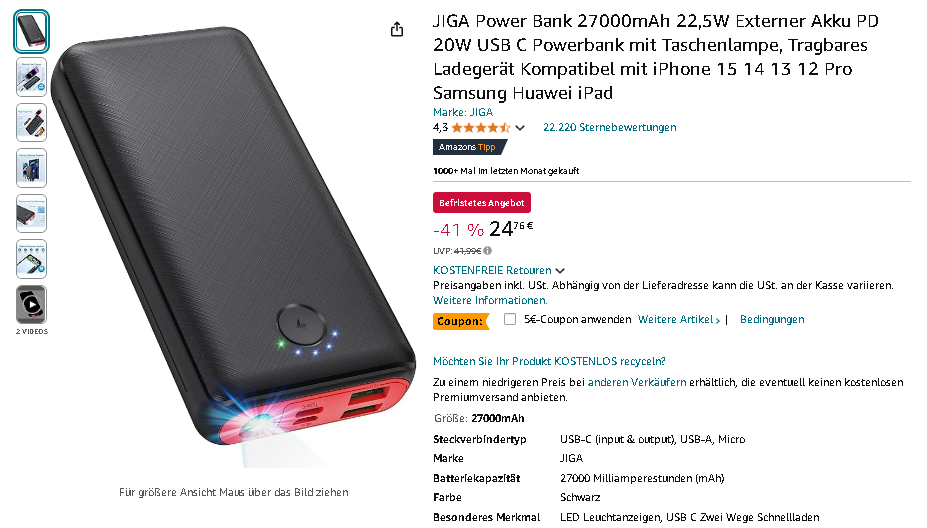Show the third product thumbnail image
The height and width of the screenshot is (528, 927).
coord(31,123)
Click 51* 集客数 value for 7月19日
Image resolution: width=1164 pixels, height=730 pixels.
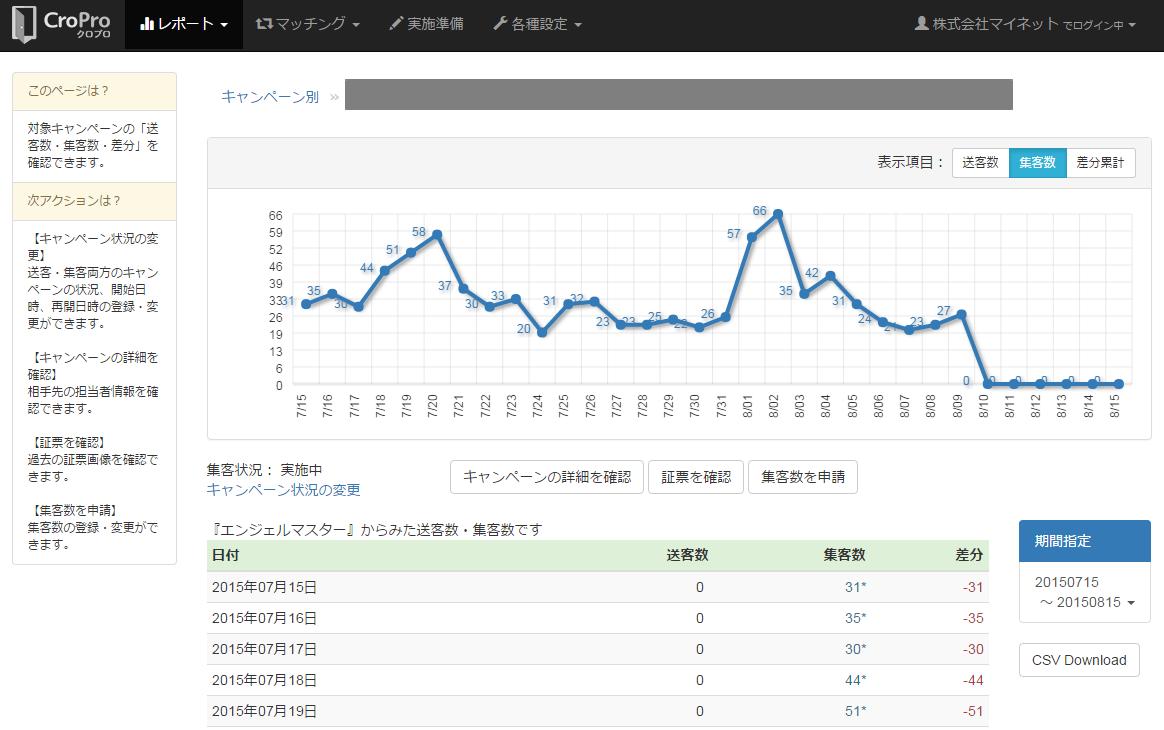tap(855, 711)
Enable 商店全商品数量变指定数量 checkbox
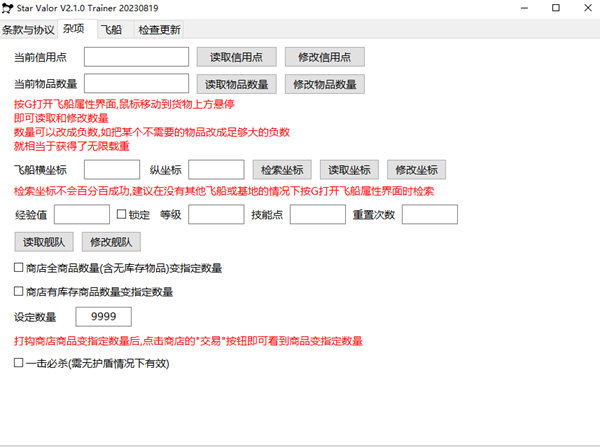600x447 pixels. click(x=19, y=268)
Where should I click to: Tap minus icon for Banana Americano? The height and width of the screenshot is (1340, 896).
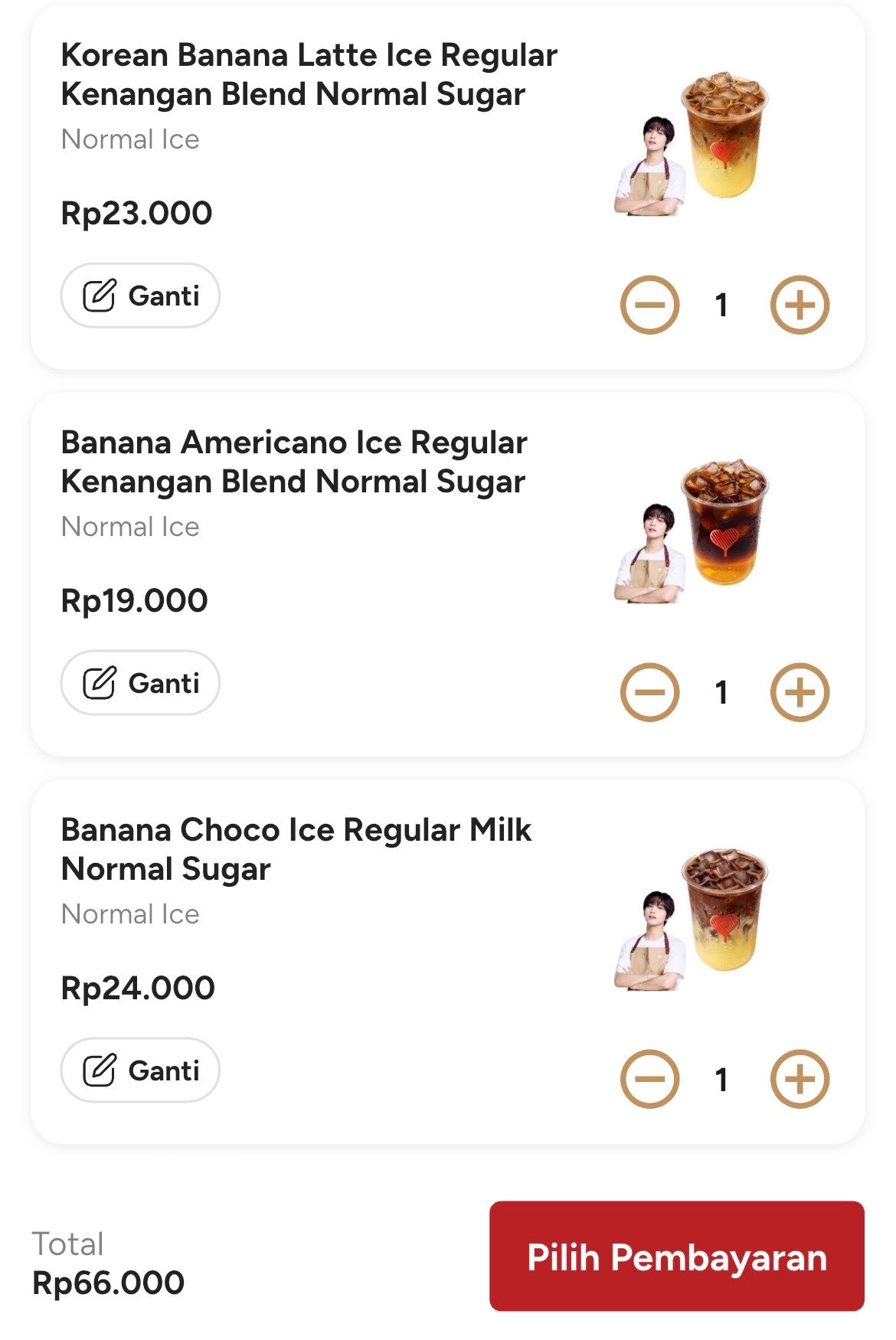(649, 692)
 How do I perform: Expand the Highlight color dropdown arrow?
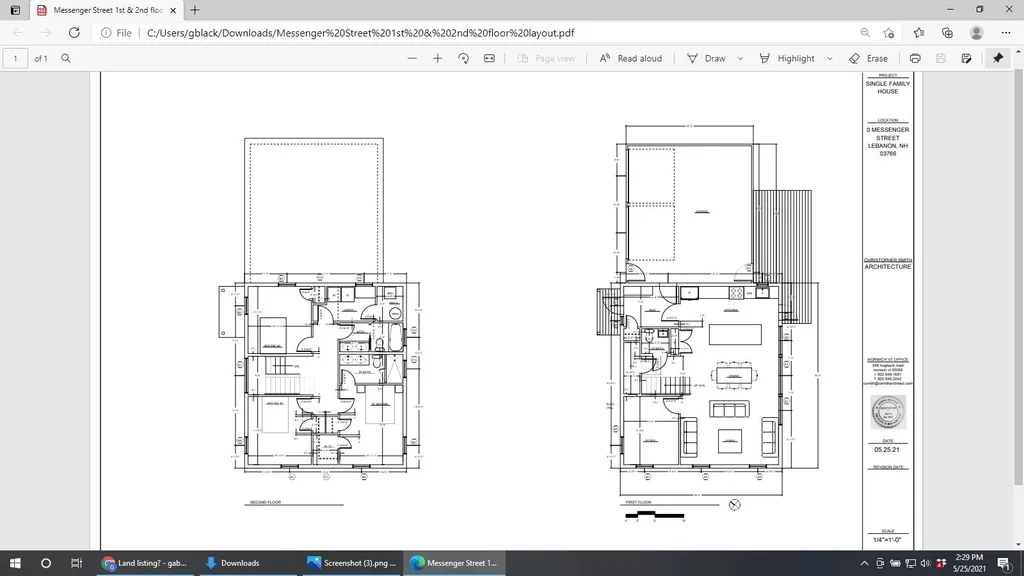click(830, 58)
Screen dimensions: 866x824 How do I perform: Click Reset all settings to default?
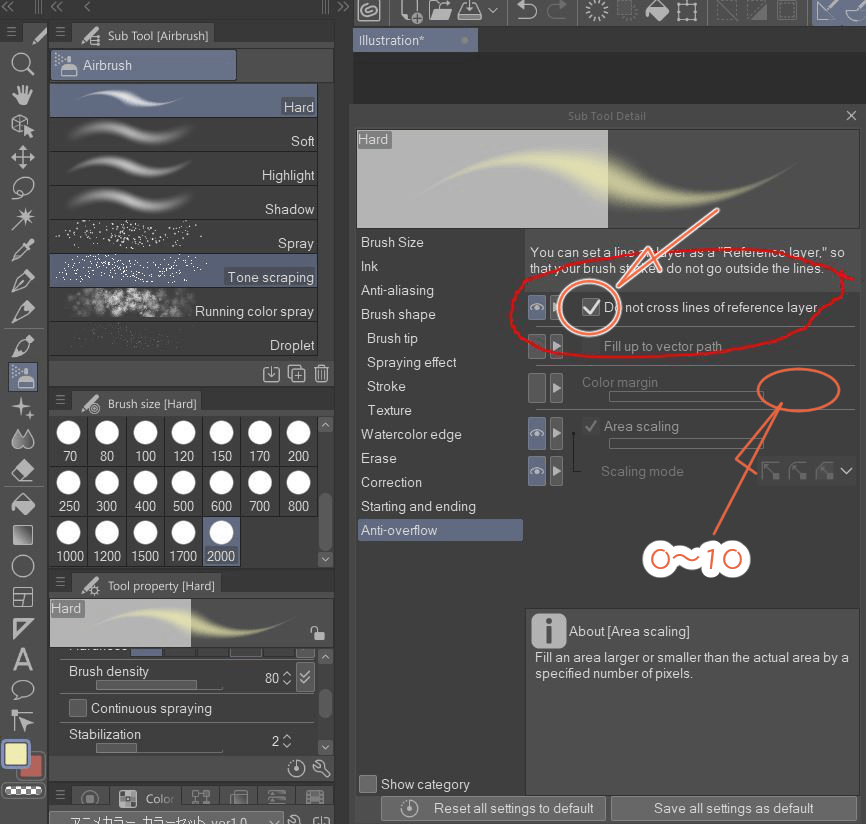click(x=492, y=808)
-----
PROBLEM REQUIREMENTS
Could you retype exactly the lines running from the one with "Screen dimensions: 866x824" to the end of the material above, pictures omitted?

COMPLETED EXERCISE
Screen dimensions: 866x824 How do I perform: Click Reset all settings to default?
click(x=492, y=808)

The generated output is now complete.